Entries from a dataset
-----

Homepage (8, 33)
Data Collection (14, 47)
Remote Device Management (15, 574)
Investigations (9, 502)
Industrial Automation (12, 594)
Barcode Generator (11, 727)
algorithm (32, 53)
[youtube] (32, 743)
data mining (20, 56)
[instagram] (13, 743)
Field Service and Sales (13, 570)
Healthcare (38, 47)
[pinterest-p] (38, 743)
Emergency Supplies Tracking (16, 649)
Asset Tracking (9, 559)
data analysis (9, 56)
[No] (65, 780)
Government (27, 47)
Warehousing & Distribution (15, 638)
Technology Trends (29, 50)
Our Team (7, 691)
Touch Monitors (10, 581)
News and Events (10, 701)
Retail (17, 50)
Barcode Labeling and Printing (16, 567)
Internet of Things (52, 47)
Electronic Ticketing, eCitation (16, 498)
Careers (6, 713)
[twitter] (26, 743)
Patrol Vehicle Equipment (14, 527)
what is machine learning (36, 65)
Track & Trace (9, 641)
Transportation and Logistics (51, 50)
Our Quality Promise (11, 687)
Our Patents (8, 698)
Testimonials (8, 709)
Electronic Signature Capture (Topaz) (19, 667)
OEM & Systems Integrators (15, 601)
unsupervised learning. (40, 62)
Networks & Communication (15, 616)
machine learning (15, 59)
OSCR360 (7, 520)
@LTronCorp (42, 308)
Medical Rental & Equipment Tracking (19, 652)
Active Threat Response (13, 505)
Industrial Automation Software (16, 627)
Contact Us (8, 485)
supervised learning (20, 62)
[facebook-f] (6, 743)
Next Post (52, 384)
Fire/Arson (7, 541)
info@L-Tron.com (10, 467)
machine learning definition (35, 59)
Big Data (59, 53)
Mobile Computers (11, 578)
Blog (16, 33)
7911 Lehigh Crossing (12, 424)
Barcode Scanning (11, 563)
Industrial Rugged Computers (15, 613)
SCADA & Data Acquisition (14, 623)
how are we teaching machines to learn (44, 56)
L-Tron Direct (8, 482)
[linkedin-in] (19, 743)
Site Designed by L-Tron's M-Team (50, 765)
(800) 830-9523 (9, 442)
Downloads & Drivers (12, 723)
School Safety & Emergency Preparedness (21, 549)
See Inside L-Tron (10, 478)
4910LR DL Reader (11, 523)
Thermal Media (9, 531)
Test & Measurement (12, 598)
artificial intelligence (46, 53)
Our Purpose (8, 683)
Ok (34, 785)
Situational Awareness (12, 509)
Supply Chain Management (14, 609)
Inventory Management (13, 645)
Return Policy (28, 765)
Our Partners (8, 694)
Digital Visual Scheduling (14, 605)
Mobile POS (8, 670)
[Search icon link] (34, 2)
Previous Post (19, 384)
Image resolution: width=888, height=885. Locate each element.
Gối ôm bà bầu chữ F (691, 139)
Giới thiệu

-----

Beginning at the line that has "Situational Awareness (12, 509)" and going through the last of the lines above, write each line out again with its coordinates scaled by 1.25 and rounded to whole numbers, halves rounded up. Include the lines that have no coordinates, and leave every other number unchanged.

Result of the task:
Situational Awareness (15, 636)
Supply Chain Management (18, 761)
Inventory Management (16, 806)
Return Policy (35, 956)
Our Partners (10, 868)
Digital Visual Scheduling (18, 756)
Mobile POS (10, 838)
[Search icon link] (43, 3)
Previous Post (24, 480)
Image resolution: width=888, height=885. Locate each element.
Gối ôm bà bầu chữ F (864, 174)
Giới thiệu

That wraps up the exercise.